One way of looking at a tomato.

If you approach Testaccio market from Via Aldo Manuzio and enter through the large gap – it’s not really an entrance as such, more an opening – opposite La Bottega delle idee and between the back of two fish stalls, you’ll happen upon a stall that just sells tomatoes.

The stall trades all year! But now, in late August, it’s at it’s most impressive and for the tomato ardent, mesmerizing, with all three sloping sides and the back wall stacked high with dozens and dozens of shallow boxes and crates filled with the most fantastic red fruit. The pungent, sweet-sour scent of tomatoes – some so ripe the uninitiated would think them done for – and the grassy scent of tangled vines hangs thickly in the August air.

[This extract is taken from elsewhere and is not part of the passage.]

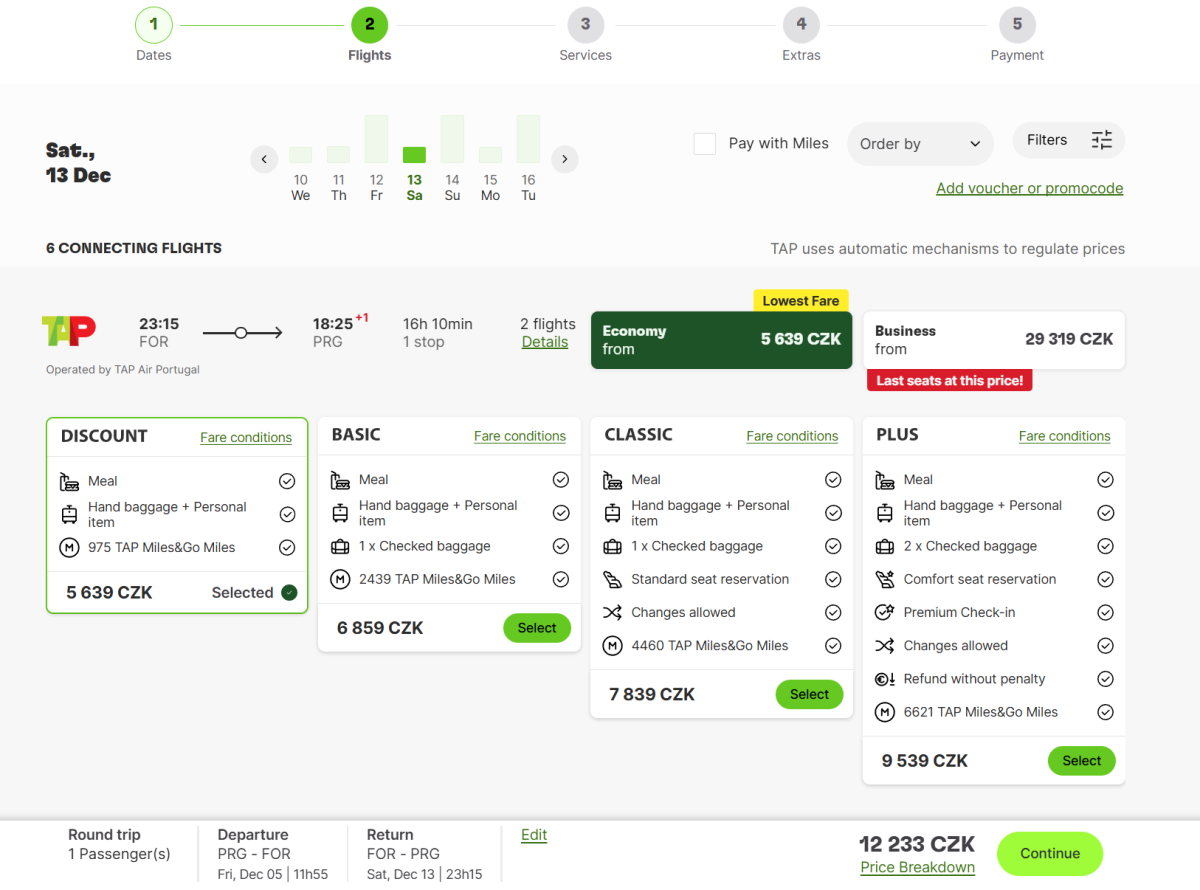Click the TAP airline logo

69,330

Yesterday for example, at the front of the stall, were some impressively large, fleshy, lustrous orange-red Cuore di bue (oxhearts), bottom heavy, their curious shape reminiscent of a pouch with a gathered top. Not quite as large, but a similar colour, were a round, fleshy variety called Salamone I think, and beside them several boxes of ruby-red San marzano, like long plums, meaty and robust. There were crates of dark-red Datterini, pendulous orbs, some the size of fresh dates others like almonds, clinging to their tangle of vine. Some of the Datterini were as shrivelled as prunes – their thick skins as deeply wrinkled as my Aunt Edith who smoked 30 a day and worshipped the sun. Quite intentionally wrinkled I should add – the tomatoes that is, not my Aunt – so as to intensify their sweet and spicy flavour. There were slightly paler postbox-red cherry-sized Ciliegino, slightly larger pendulous Lancelot and slighly redder Piccadilly, as well as boxes of green, variegated Camone.

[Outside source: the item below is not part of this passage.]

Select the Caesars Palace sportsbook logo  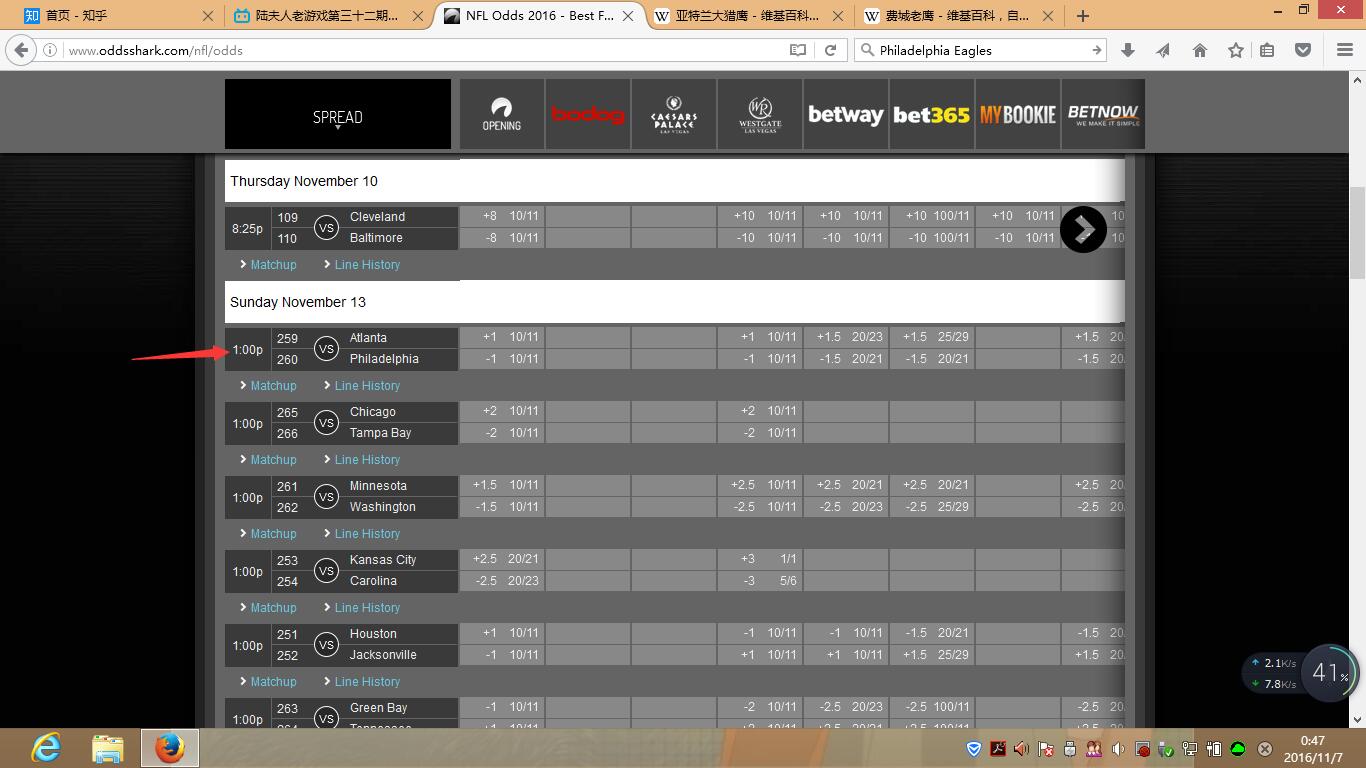tap(674, 115)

There were more, but the heat, the confusion of tomato names in Roman dialect and a rumbling stomach was compromising my research. The arrival of six boxes of Casolino Spagnoletto – the tomatoes on the far right of the next pictureand the offer of a tasting was timely. These are tremendous tomatoes, so deeply ribbed they appear fluted, and pretty enough to be worn as an Isabella Blow – esque head-piece. They have thick almost purple-red skin and meaty, intensely favoured flesh.

The tomato stall is more expensive than most of the other banchi, and quite rightly so, but it means we only visit occasionally. Yesterday being one of those occasions, for advice, and to buy the tomatoes above, one kilogram a piece of Salmone, Datterino and Casolino. You see I’ve just finished reading the third chapter of Paul Bertolli’s book; Made by hand, it’s called Twelve ways of looking at a tomato. It examines, looks, at the tomato in 12 ways: colour, juice, essence, shape, sauce, conserva, complement, braise, container, condiment, side dish and fruit. The chapter is beautifully written, poetic, inspiring, and technically brilliant. Maybe a little too technically brilliant for me at times, but fascinating and utterly engaging nonetheless. The chapter also includes 18 recipes, the first of which punctuates the sections on tomato colour and juice, a beautifully simple idea: a chilled three tomato soup. Bertolli calls it a Tricolour Gazpacho. My soup was not tricolour, but I’ll come deviation later.

This isn’t just soup, this is a tomato education! Well it was for me at least. You pulp three diverse varieties of tomato – variety by variety – in a paddle blender or (like me) with your hands which is much more fun. Then you pass the pulpy masses in turn through the mouli/food mill or sieve to produce three bowls of different tomato pureès. Bertolli call them soups, so I will too. You have three different tomato soups.

The soup of the round, soft, fleshly Salamone was the thickest, with a soft grainy texture and a mild – neither particularly sweet nor acidic – plummy taste. You could add it was a bit flabby, pudgy, but that wasn’t a terrible thing. The soup of the lovely ridged Casolino Spagoletto on the other hand, was thinner but more intensely flavoured; bright, minerally, sharp and nicely acidic. The juice of the small oval Datterini was the thinnest – all that thick tasty skin and very little flesh –  but by far the most intensely flavoured; concentrated, pungent, sweet and spicy, a tomato punch.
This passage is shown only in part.